Single by Mehrzad Marashi

from the album New Life
- Released: 18 April 2010
- Length: 3:01
- Label: Sony BMG
- Songwriter: Dieter Bohlen
- Producer: Dieter Bohlen

Mehrzad Marashi singles chronology
|  | "Don't Believe" (2010) | "Sweat (A La La La La Long)" (2010) |

= Don't Believe (song) =

"Don't Believe" is a song by German singer Mehrzad Marashi, the winner of the seventh season of Deutschland sucht den Superstar, the German version of Pop Idol. Written and produced by DSDS jury member Dieter Bohlen, it reached the top of the charts in Austria, Germany, and Switzerland and was later included on his debut album New Life (2010).

== Background ==
Dieter Bohlen initially wrote "Don't Believe" for Daniel Schuhmacher, the winner of the sixth season of Deutschland sucht den Superstar. It was expected to be released as Schuhmacher's second single following their collaboration on the number-one hit "Anything but Love" and the parent album The Album (2009). However, although Schuhmacher recorded the song, his version remained unreleased after Bohlen decided to discontinue his working relationship with him, and the track ultimately ended up in the vault before Bohlen later offered it to Mehrzad Marashi.
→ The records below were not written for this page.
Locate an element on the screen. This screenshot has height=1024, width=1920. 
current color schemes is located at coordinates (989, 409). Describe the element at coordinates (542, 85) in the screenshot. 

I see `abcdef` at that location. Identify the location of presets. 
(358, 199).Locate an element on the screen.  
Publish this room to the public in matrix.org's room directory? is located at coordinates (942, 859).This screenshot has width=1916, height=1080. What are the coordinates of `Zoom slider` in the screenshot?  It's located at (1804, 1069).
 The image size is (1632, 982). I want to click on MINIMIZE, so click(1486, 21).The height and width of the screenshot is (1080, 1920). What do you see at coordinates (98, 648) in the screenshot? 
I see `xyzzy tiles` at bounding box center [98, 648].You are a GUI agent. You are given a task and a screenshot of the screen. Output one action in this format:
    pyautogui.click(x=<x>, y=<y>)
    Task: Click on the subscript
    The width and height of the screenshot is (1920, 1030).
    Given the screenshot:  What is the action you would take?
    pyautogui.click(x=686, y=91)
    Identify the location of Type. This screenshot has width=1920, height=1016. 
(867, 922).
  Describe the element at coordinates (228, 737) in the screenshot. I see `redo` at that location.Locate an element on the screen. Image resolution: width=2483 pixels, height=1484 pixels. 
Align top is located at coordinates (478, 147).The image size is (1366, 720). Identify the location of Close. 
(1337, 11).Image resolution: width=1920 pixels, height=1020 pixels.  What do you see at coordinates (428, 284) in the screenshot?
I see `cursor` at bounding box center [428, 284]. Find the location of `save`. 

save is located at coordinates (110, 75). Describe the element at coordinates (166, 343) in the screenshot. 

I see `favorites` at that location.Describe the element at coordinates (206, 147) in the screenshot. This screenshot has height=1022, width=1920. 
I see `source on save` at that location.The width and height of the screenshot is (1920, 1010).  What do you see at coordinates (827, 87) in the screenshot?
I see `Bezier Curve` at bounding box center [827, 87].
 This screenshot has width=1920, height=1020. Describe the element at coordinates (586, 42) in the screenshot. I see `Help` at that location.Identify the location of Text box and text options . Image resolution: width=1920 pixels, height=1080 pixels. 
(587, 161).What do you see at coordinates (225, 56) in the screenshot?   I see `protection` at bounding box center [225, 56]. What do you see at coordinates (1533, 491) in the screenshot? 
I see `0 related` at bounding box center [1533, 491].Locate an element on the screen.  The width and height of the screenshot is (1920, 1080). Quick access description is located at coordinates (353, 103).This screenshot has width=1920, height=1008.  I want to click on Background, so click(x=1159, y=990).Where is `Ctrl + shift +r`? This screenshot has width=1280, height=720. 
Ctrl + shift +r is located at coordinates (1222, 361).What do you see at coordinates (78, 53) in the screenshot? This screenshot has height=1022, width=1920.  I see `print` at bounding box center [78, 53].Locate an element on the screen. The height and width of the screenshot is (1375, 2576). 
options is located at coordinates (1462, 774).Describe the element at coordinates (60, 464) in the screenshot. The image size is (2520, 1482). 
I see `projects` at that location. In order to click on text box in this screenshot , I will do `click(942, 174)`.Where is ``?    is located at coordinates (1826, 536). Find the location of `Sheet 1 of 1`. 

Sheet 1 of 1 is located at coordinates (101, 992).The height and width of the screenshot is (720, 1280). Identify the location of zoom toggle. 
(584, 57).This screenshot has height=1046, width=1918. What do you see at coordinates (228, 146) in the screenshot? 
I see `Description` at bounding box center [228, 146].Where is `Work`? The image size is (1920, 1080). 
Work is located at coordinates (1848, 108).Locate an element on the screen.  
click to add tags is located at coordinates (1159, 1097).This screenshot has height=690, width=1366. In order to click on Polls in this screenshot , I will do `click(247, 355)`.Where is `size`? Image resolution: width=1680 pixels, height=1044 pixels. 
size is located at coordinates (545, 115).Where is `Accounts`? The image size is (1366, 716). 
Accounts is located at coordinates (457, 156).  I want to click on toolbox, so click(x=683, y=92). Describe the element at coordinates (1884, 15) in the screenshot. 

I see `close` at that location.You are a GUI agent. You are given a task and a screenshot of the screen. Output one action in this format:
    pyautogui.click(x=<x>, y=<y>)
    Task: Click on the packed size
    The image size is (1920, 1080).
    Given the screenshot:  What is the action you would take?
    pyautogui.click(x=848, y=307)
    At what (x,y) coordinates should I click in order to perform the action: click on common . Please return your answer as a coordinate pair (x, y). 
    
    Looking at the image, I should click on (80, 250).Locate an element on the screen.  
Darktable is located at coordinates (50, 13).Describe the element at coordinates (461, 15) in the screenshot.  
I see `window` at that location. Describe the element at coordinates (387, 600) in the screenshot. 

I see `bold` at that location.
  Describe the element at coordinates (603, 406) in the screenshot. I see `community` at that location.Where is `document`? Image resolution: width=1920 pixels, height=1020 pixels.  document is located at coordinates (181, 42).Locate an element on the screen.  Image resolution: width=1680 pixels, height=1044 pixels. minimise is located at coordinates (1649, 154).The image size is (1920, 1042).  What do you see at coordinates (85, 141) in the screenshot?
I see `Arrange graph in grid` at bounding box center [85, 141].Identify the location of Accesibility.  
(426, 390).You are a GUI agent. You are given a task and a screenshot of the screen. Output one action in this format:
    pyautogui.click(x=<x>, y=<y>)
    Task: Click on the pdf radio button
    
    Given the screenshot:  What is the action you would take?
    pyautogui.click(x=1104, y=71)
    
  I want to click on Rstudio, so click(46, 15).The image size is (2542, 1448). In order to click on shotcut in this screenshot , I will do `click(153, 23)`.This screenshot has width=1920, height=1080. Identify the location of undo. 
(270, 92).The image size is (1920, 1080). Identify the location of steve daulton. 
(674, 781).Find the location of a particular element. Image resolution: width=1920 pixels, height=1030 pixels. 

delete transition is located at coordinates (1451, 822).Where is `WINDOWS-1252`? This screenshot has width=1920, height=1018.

Schuhmacher later acknowledged that, although he liked the song, he had criticized its drum pattern, which contributed to a fallout with Bohlen.

== Chart performance ==
For the first time in the history of the Deutschland sucht den Superstar franchise, "Don't Believe" was made available for digital download immediately following the live broadcast. Within its first 24 hours of release, it achieved higher sales than any previous song issued from the series at that point. An immediate commercial success, the single sold more than 100,000 copies during its first five days of availability. The song subsequently reached number one on the singles charts in Germany, Austria, and Switzerland, while also topping the Luxembourg Digital Songs chart.

== Music video ==
A music video for "Don't Believe" was filmed over the course of one week in April 2010 in New York City. It premiered worldwide on BILD.de and the official RTL website. Throughout the video, Marashi performs at various locations across New York, featuring iconic landmarks such as the Statue of Liberty, the city skyline, and Rodeo Drive. Filming was delayed due to the eruptions of Eyjafjallajökull and the resulting disruptions to air travel.

== Track listings ==
- 2-Track Single
1. "Don't Believe" (Single Version) – 3:01
2. "Don't Believe" (Karaoke Version) – 3:01

== Charts ==

===Weekly charts===

Weekly chart performance for "Don't Believe"
| Chart (2010) | Peak position |
|---|---|
| Austria (Ö3 Austria Top 40) | 1 |
| Eurochart Hot 100 Singles (Billboard) | 6 |
| Germany (GfK) | 1 |
| Luxembourg Digital Songs (Billboard) | 1 |
| Switzerland (Schweizer Hitparade) | 1 |

===Year-end charts===

Weekly chart performance for "Don't Believe"
| Chart (2010) | Position |
|---|---|
| Austria (Ö3 Austria Top 40) | 25 |
| European Hot 100 Singles (Billboard) | 99 |
| Germany (GfK) | 13 |
| Switzerland (Schweizer Hitparade) | 66 |

==Certifications==

Certifications for "Don't Believe"
| Region | Certification | Certified units/sales |
| Germany (BVMI) | Gold | 150,000^{^} |
^{*} Sales figures based on certification alone. ^{^} Shipments figures based on certification alone.